My 11 year old was one of the last to get the app in our town. It was adorable watching her practice and master so many new dances. I wondered what could be so bad – it’s fun, it’s creative and she was actually moving around while on her phone. Play dates were easier, and we bonded over her humiliating me while teaching me the moves.
In truth, it’s still fun for her, the majority of the time.
But after downloading the app, logging in as her and following her “friends” for the last few weeks, I am truly scared for the impact this app will have on my child and yours. I say “will” instead of “may”, because I have no doubt that all of our children will be impacted in one way or another.
Let me tell you a little about what I’ve learned.

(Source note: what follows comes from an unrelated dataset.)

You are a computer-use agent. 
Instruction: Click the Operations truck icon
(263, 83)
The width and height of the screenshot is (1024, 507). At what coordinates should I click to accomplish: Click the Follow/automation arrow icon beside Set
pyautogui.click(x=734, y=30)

- Barely any of you are watching your child’s videos or videos they are in with their friends. Would you be surprised to know that your daughter is dancing and mouthing words to songs with the N word, P word, F word, every awful word and phrase you can imagine? Would you be horrified if your daughter posted one about being a slut and getting f&$ked in the p$&@y? That’s just the beginning of what I’ve seen.
- These kids don’t necessarily understand the words and the meanings of their posts, as made very clear by the above. One of the most cringeworthy for me was Skanky Fishy. I can’t imagine these 11 year olds would knowingly post that they have a smelly vagina from an STD.
- The “my friend group”, “my besties”, “my squad” posts seem innocent enough…to those parents whose children were included. But what if your child thought they were part of that friend group? She just learned while scrolling through after school that she is not. Multiple times from multiple kids, because they all make different versions of the same video. It could break your heart when you see the “What about me?” comments. It has got to hurt those children. And what about the child who struggles to make friendships or is still finding their place, as many of them are still so young? I’m sure seeing all of these happy squads is making them feel really great about themselves, confident and secure in their relationships (heavy sarcasm). My favorites are the “bestie” posts. These girls have so many best friends that it’s impossible for them to understand or know what a true friendship is. What are we teaching our kids if every child, even the one they first played with yesterday, is their best friend? It’s setting them up for a future of hurt and disappointment. And since when is it tactful or kind to blatantly list your 6 best friends names and pictures for all to see? It’s just plain insensitive and promotes exclusivity and cliqueness. Let’s call a spade a spade. For the kids posting their “squad”, a lesson on empathy and inclusiveness may be warranted.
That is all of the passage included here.